Movie and Film Reviews (MFR) Comedy,Drama,Romance Miss Pettigrew Lives for a Day

Miss Pettigrew Lives for a Day

“Love is not a game.”

Those are the words of the lively, intelligent and enduring Miss Pettigrew (Frances McDormand) to one of the assortment of whimsical characters caught up in the free spirited web, and high life of upper class London in the weigning days before the start of World War II.

In this fun ensemble dramedy, Directed by Bharatt Nalluri, down on her luck Miss Pettigrew stuggles to hold a job, finding it hard to cope and connect with the egos and lifestyles of the upper class citizens she’s assigned to assist. After being let go from yet another job, Miss Pettegrew steals the number for a new client from her job agency, and shows up at the doorstep of bubble-headed, abnoxious, adorably cute, and free-spirited Delysia (Amy Adams), just in time to help solve the wannabe starlet’s problems with men. Mainly the crisis is that she has three different boyfriends, all of whom vie for her time and affections. The trouble for Delysia, is that two of the men, Nick (Mark Strong) and Phil (Tom Payne), offer Delysia professional gain, while the third, Michael (Lee Pace), may hold the key to her heart.

Filled with wonderful, vibrant characters, a goofball plotline, great acting, wonderful costumes and an amazing period art-deco feel, Miss Pettigrew Lives for a Day is a fun movie that also holds tremendous humanity and heart within itself. Another wonderful device is the very old-school approach to story telling, in which the Director and screenwriters literally throw the viewer into the middle of this chaotic circle of people and the drama that connects them. Nearly everyone in the film is trying to win over someone else for purely selfish reasons, and in so doing, unwittingly scorning another in the process. Enter Miss Pettigrew, with her no nonsense approach to things, and her horrible secret of not belonging, and the movie sets itself up wonderfully.
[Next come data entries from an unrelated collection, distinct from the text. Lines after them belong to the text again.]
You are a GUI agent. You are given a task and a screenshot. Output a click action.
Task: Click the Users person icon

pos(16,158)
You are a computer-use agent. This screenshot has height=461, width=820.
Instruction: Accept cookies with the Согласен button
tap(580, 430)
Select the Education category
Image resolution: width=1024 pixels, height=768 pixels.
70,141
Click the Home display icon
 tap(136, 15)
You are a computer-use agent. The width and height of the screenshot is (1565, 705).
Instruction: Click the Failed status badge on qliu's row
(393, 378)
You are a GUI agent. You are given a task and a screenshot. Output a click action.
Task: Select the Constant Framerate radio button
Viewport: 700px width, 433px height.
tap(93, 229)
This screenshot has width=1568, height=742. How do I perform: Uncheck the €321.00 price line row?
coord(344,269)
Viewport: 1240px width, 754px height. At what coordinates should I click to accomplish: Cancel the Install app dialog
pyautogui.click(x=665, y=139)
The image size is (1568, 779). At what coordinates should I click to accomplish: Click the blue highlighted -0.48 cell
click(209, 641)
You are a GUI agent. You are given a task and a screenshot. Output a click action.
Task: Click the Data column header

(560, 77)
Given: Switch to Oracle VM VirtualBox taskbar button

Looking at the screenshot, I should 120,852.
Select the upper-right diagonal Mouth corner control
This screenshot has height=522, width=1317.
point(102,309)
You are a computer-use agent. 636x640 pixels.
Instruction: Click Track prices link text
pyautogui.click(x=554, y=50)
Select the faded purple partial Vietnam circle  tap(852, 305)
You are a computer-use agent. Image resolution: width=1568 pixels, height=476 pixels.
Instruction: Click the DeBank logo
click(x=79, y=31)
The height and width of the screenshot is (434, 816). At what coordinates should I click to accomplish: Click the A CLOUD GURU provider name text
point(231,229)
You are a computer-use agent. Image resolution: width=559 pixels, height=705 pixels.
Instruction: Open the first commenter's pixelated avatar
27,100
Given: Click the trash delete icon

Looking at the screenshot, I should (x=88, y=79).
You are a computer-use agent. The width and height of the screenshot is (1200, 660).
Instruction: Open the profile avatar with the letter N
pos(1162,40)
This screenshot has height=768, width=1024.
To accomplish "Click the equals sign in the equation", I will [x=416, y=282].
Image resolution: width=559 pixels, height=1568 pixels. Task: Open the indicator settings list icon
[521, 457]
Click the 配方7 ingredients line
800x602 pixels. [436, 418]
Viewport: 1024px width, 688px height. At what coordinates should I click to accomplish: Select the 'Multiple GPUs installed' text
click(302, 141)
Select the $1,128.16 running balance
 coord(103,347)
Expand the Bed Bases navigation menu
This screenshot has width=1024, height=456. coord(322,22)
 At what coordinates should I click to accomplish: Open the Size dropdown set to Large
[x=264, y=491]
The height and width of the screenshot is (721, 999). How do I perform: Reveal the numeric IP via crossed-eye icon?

Frances McDormand is perfect in the title role, and carries herself with both a sense of authority, as well as bewilderment and enough of a hint of sadness within her, that we identify with her and are drawn to her character immediately.

Young Amy Adams (most notably from Enchanted) is marvelous as the naive bubbleheaded starlet, and carries herself well in her many scenes with McDormand. She also has a subtle sexy quality to her that makes her, and her character very fascinating. She is absolutely stunning in this movie. Her trio of would-be boyfriends all also play there roles well, especially Lee Pace, who plays the down on his luck everyman very well, and the chemistry he has with Adams is undeniably sweet. Both of them put themselves into there roles so completely that its hard not to get lost in the old style love plotlines and the authentic period costumes, music and sets. Add to that the well developed sense of dread with the War approaching, and the contrast between the younger characters and the older ones who still remember, and are haunted by, World War I.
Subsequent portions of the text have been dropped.